*** Dataset entries ***

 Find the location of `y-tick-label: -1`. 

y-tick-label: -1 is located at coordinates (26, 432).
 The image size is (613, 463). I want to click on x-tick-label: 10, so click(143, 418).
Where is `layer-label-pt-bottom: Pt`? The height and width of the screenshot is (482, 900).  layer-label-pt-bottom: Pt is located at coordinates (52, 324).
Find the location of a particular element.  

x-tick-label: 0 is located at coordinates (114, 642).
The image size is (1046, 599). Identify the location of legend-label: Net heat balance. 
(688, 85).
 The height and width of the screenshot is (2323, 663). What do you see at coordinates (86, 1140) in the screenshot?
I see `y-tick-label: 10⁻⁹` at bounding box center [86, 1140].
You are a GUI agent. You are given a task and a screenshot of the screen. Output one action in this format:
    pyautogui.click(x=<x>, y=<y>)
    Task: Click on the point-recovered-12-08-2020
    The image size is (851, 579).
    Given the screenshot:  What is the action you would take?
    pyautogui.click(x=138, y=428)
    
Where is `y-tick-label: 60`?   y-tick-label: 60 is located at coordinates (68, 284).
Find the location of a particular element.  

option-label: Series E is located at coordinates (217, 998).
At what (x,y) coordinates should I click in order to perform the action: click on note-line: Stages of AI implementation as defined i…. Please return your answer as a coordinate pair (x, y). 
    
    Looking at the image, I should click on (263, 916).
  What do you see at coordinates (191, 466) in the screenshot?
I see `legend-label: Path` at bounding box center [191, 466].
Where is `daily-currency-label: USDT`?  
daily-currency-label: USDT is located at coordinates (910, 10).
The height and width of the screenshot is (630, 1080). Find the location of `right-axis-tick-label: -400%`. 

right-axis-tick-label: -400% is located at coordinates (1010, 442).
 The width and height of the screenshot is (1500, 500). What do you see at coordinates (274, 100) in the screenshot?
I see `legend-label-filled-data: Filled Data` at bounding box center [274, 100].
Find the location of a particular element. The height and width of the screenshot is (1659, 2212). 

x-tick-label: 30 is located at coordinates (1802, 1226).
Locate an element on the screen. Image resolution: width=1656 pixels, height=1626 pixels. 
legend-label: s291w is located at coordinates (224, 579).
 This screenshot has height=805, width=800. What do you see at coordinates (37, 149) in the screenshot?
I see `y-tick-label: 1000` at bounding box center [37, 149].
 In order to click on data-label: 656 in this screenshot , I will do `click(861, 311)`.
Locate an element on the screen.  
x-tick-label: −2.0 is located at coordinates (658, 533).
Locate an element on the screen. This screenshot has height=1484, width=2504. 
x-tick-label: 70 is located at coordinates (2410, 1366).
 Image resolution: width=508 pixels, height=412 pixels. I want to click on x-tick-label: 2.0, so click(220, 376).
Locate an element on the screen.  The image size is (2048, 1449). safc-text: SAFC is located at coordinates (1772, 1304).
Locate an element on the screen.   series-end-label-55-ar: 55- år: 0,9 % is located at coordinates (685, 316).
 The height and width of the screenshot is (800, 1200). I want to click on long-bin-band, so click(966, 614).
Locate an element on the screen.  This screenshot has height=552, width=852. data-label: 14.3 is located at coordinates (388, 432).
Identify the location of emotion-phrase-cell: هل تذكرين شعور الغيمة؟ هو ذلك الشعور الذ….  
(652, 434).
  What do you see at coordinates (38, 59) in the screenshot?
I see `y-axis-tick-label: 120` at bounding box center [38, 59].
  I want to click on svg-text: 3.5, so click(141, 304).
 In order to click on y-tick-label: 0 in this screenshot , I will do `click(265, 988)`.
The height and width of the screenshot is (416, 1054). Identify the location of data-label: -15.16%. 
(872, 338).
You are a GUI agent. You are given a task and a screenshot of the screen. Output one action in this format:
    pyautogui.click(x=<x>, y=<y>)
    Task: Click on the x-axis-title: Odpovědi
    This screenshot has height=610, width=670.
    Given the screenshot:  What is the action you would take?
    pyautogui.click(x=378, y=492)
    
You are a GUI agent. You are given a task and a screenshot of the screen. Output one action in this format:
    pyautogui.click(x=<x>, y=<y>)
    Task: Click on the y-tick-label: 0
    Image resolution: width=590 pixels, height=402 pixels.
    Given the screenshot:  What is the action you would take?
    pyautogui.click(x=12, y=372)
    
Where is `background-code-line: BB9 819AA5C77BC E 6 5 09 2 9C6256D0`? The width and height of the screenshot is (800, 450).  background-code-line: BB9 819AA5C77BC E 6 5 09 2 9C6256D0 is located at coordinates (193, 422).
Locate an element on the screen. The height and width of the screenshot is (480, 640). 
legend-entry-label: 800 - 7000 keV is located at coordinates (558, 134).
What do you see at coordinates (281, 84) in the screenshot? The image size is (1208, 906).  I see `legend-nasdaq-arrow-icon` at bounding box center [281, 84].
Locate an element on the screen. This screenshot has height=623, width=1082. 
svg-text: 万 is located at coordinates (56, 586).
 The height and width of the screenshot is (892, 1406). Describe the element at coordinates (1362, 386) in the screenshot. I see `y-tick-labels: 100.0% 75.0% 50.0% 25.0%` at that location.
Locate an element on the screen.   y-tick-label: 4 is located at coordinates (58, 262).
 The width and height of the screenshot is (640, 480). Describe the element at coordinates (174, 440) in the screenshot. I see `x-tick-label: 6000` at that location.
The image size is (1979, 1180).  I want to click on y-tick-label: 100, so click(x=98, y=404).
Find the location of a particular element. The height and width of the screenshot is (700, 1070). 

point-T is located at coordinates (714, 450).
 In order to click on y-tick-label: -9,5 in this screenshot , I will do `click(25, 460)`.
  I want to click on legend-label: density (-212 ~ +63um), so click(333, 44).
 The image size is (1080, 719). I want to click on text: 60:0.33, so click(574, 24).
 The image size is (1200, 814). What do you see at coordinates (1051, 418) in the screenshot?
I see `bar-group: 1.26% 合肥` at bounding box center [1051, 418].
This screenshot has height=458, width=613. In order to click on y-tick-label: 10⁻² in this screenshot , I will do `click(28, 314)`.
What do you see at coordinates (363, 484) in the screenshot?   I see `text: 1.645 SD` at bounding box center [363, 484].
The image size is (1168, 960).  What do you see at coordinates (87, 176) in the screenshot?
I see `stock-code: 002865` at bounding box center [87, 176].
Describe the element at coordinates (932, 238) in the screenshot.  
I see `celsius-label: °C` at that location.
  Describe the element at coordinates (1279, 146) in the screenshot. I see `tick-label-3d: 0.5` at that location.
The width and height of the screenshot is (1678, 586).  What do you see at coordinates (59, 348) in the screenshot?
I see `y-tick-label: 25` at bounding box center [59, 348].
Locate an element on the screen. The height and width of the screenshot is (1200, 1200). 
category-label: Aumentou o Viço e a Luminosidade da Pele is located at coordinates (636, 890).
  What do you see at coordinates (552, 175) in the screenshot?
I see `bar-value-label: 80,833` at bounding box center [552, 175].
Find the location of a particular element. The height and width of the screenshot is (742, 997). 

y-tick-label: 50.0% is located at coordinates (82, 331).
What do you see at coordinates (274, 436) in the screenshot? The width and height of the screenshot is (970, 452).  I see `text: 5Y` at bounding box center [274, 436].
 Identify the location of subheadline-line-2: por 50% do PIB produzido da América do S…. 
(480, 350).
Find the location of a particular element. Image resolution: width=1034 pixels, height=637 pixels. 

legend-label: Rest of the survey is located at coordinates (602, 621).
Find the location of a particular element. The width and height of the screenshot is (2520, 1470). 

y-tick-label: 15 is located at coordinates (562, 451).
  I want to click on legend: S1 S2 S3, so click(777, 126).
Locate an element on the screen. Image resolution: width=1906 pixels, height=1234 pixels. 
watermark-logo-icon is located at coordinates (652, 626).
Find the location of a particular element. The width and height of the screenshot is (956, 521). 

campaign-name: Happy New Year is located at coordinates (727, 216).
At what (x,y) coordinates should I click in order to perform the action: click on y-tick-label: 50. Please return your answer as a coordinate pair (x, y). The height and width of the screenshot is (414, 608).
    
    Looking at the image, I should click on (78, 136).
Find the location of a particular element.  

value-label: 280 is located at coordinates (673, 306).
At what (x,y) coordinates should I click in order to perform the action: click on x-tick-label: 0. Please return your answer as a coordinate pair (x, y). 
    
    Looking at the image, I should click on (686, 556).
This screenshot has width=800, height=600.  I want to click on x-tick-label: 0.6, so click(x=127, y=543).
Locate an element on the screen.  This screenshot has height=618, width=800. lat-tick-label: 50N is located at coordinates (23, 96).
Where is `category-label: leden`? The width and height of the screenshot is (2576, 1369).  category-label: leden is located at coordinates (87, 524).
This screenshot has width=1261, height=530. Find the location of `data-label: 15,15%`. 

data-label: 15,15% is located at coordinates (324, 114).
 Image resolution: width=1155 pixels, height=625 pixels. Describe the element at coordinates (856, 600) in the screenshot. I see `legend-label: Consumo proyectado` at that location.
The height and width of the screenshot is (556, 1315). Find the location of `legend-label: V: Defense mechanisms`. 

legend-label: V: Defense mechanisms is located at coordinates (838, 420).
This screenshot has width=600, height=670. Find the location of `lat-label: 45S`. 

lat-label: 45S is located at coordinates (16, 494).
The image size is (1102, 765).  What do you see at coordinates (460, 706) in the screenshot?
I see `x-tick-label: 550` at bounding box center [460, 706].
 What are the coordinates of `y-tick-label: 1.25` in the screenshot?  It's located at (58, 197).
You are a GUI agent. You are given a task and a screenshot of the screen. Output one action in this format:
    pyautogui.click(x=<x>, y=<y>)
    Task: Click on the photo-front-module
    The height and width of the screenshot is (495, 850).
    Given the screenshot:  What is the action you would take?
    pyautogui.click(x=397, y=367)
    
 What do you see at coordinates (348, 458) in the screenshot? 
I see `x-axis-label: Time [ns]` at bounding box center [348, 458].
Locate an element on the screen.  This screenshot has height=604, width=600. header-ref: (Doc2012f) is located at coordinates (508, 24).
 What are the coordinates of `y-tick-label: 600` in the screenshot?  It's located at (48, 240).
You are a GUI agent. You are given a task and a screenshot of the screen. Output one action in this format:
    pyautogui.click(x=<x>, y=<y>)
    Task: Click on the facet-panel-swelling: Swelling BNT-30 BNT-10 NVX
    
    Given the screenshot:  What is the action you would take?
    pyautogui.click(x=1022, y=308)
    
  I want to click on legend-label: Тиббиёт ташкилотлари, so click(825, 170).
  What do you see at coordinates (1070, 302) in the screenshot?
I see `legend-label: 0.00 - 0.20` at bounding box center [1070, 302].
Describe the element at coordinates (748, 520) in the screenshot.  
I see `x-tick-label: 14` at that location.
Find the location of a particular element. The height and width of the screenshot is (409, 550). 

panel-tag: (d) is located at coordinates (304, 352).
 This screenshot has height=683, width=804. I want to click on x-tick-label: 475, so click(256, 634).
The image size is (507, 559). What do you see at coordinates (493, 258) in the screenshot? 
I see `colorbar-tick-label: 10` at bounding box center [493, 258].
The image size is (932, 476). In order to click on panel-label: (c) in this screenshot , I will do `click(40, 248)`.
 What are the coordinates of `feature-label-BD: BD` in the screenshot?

*** End of Dataset entries ***

[To do] Reproduce the listing exactly from its first line through the line containing "x-tick-label: 0 is", inclusive.

[Reply]
 Find the location of `y-tick-label: -1`. 

y-tick-label: -1 is located at coordinates (26, 432).
 The image size is (613, 463). I want to click on x-tick-label: 10, so click(143, 418).
Where is `layer-label-pt-bottom: Pt`? The height and width of the screenshot is (482, 900).  layer-label-pt-bottom: Pt is located at coordinates (52, 324).
Find the location of a particular element.  

x-tick-label: 0 is located at coordinates (114, 642).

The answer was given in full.